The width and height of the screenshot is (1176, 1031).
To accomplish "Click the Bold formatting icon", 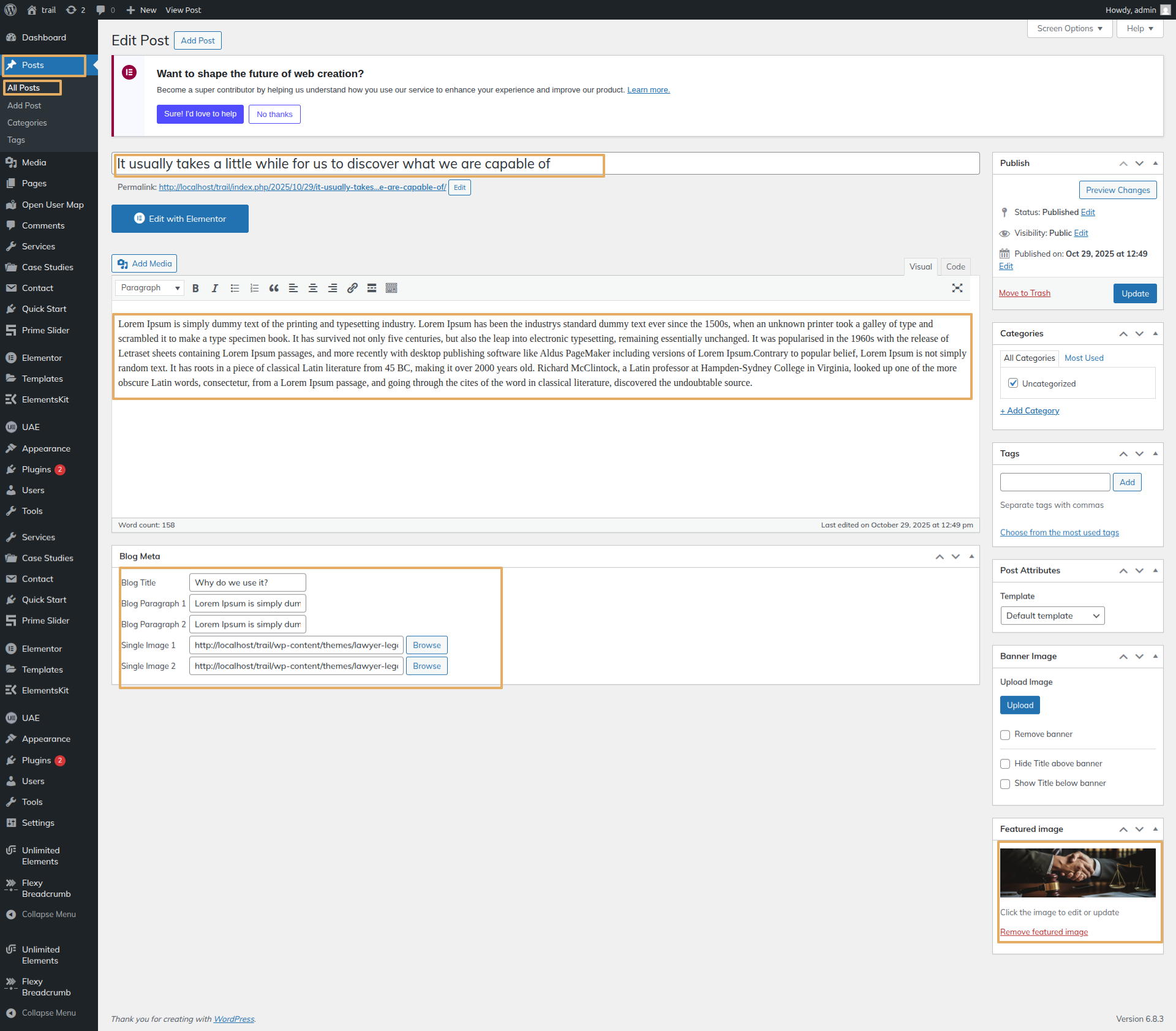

...

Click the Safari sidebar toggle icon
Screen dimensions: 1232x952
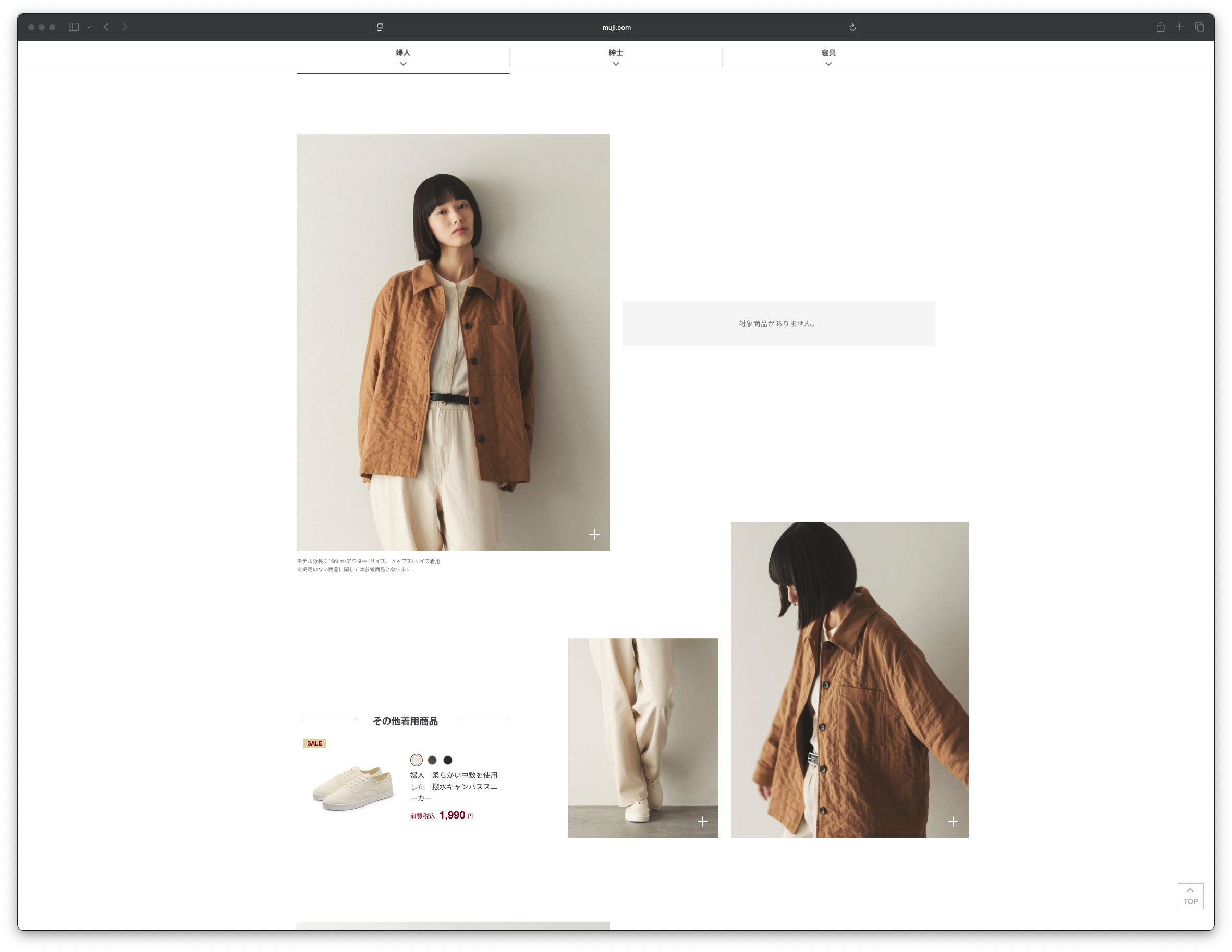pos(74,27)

--

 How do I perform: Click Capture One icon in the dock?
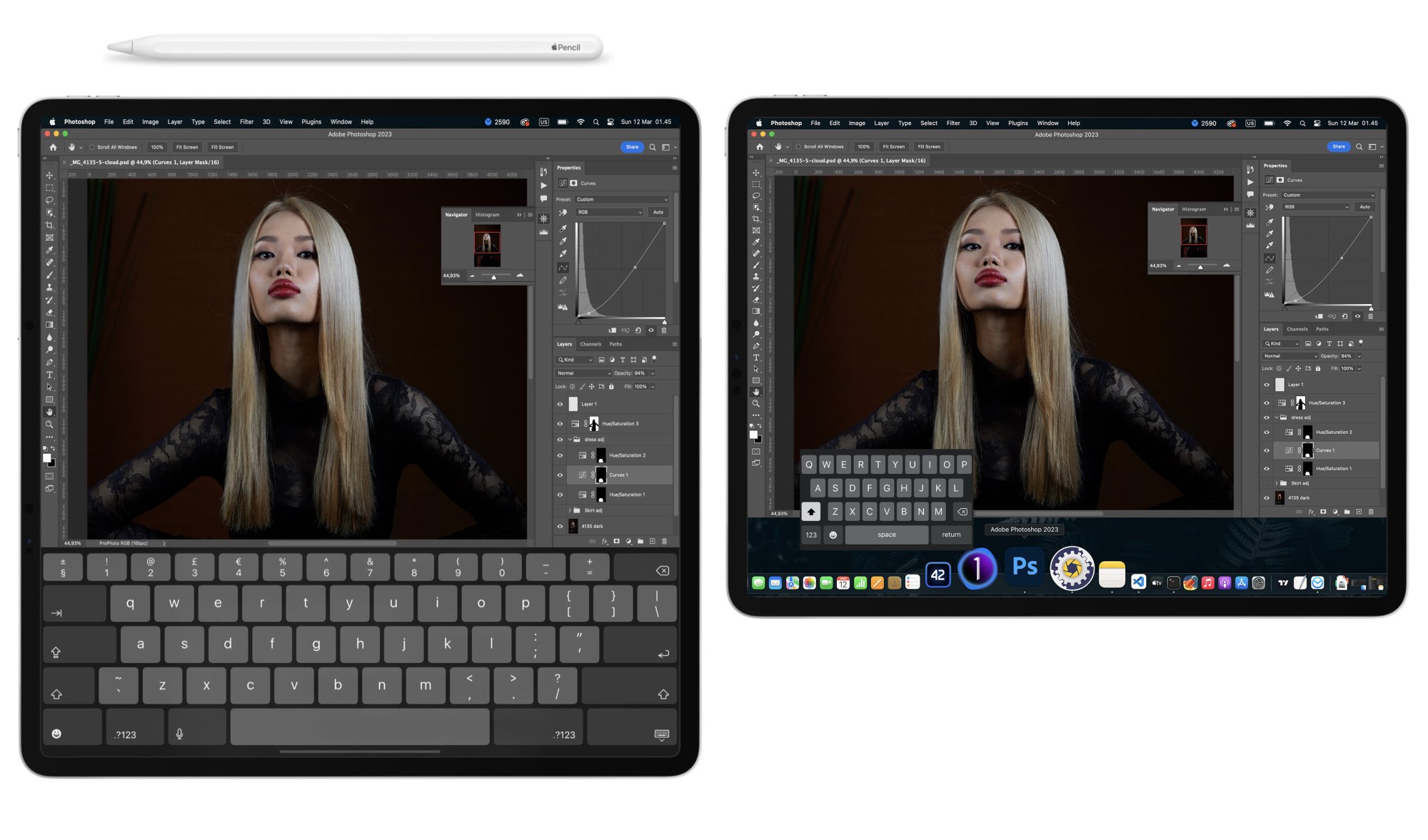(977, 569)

> [TASK TO CARRY OUT] In the records above, find the line with "The width and" and the line with "the Bold formatting". Write out exactly those lines and every one between, with no pictures and no other lines.

> [SOLUTION FOR THIS EXERCISE]
The width and height of the screenshot is (1176, 1031).
To accomplish "Click the Bold formatting icon", 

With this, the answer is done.